Par Delphine Naudier, notice complétée par Marianne Enckell
Née le 12 mars 1920 à Paris (XVIIe arr.), morte le 3 août 2005 à Paris (XIVe arr.) ; écrivaine ; adhérente du PCF (1945-1957) ; féministe, libertaire.
Notice mise à la Une à l’occasion du colloque international "Redécouvrir Françoise d’Eaubonne" , 16 au 18 novembre 2022 à l’IMEC (Saint-Germain-la-blanche-herbe) et à la MRSH de l’université Caen Normandie.
Le grand-père maternel de Françoise d’Eaubonne était un militant carliste dont la tête avait été mise à prix et qui avait dû fuir l’Espagne pour la France où il épousa la grand-mère de l’écrivaine. Sa mère, Rosita-Mariquita Martinez y Franco, une des premières femmes à poursuivre des études scientifiques, suivit les cours de Marie Curie à la Faculté des Sciences de Paris. Engagée, elle milita au « Sillon », le mouvement progressiste chrétien de Marc Sangnier. Elle y rencontra Étienne d’Eaubonne. Ce dernier appartenait à une famille de grands voyageurs et avait un ancêtre navigateur anti-esclavagiste des Antilles. Quatre filles et un garçon naquirent de cette union. Françoise d’Eaubonne fut la troisième des cinq enfants. Elle fut élevée dans une famille progressiste et cultivée. Son père, anarchiste chrétien, était secrétaire général de compagnie d’assurance. Sa mère enseignante l’avait très tôt sensibilisée aux inégalités vécues par les femmes. Elle-même n’avait pas continué sa carrière scientifique une fois mariée.
Françoise d’Eaubonne fit ses études à la faculté des Lettres et des Beaux-arts de Toulouse. Elle fut très tôt attirée par les jeux d’écriture et se consacra, dès l’adolescence, à une pratique d’écriture littéraire soutenue par sa famille. Elle publia ses premiers poèmes en 1942 et son premier roman, Le cœur de Watteau, chez Julliard en 1944.
Sous l’Occupation, Françoise d’Eaubonne participa à la Résistance à Toulouse, puis adhéra au Parti communiste en 1945 dont elle resta membre jusqu’en 1957. Elle était proche de Laurent Schwartz, Vladimir Jankélévitch, Lucien Goldmann et Jacques Aubenque avec qui elle se maria. Elle se remaria en 1976 avec le détenu Pierre Sanna, matricule 645 513, pour dénoncer sa condamnation pour meurtre.

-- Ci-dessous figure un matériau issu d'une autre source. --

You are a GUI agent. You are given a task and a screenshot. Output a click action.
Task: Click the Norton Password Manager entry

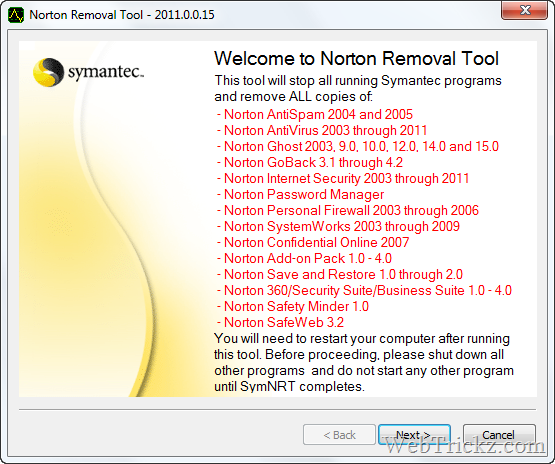click(x=300, y=194)
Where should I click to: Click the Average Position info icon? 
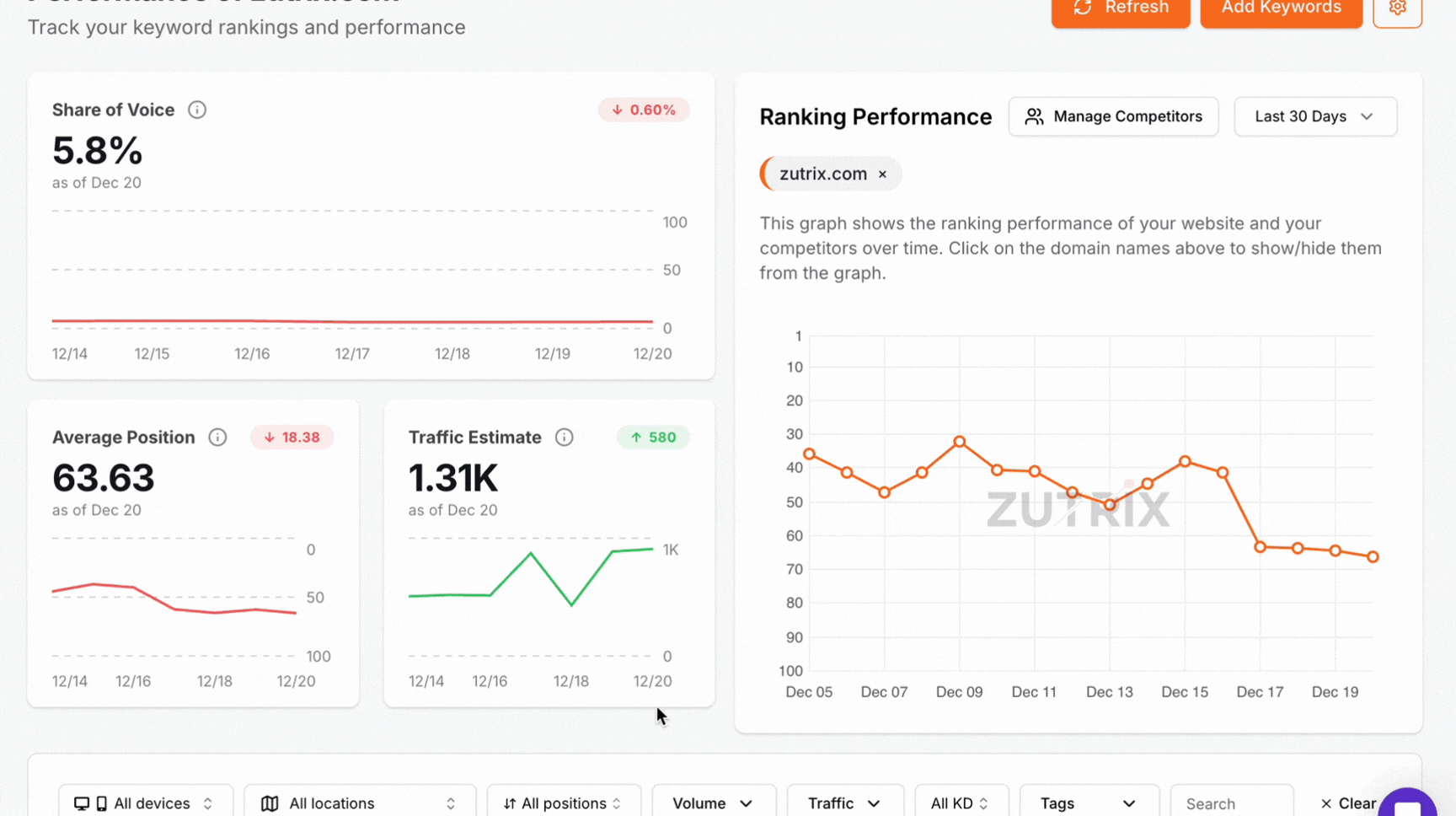(x=217, y=437)
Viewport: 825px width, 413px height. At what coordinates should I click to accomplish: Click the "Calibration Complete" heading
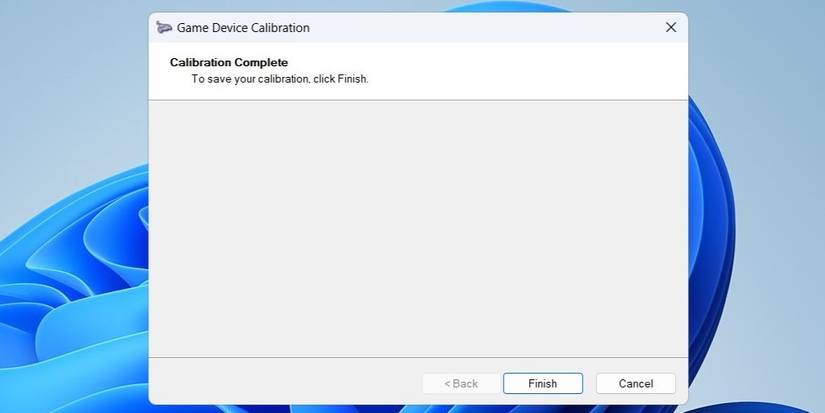pos(229,62)
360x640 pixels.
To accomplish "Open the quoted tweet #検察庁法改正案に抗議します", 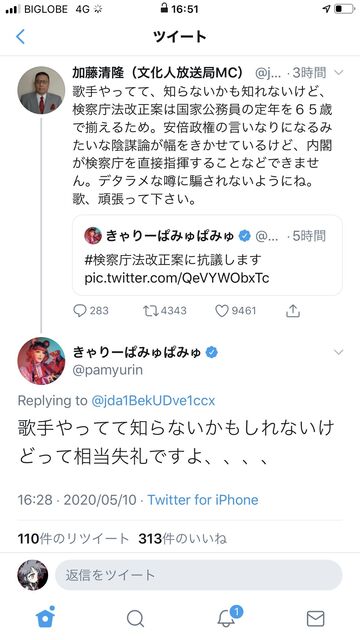I will point(207,256).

Elle fut lectrice aux éditions Julliard (1953-1960), chez Calmann-Lévy (1960-1966), Flammarion (1966-1970). En 1953, elle devint membre du Conseil national des écrivains. Elle fut secrétaire générale de SOS Sexisme depuis 1988. Critique littéraire à Radio Mouvance, Paris FM, Radio-Paris et Radio-Beur (1989) et à Paris Pluriel, elle consacra de nombreuses biographies à des auteurs masculins et féminins. Elle eut deux enfants qu’elle éleva avec l’aide de sa famille.
La lecture du Deuxième sexe de Simone de Beauvoir en 1949 fut déterminante pour l’engagement féministe de Françoise d’Eaubonne. Elle prit la défense de la philosophe en publiant Le complexe de Diane en 1951. Son engagement politique la conduisit à signer le Manifeste des 121 en 1960 pour l’indépendance de l’Algérie. Elle participa au Mouvement de libération des femmes, appartint au courant des féministes radicales, signa le manifeste des 343 (« Je me suis fait avorter ») en 1971 et fonda, la même année, le Front homosexuel d’action révolutionnaire (FHAR) avec Guy Hocquenghem et Anne-Marie Grélois. Elle poursuivit un travail de théoricienne et créa le mouvement « Écologie et féminisme », peu suivi en France, qui trouva surtout un écho en Australie et aux États-Unis.
Elle fut animatrice de Radio libertaire à ses débuts, et participa à plusieurs reprises aux journées de l’Association Liber-Terre à Bieuzy et Pontivy (Morbihan).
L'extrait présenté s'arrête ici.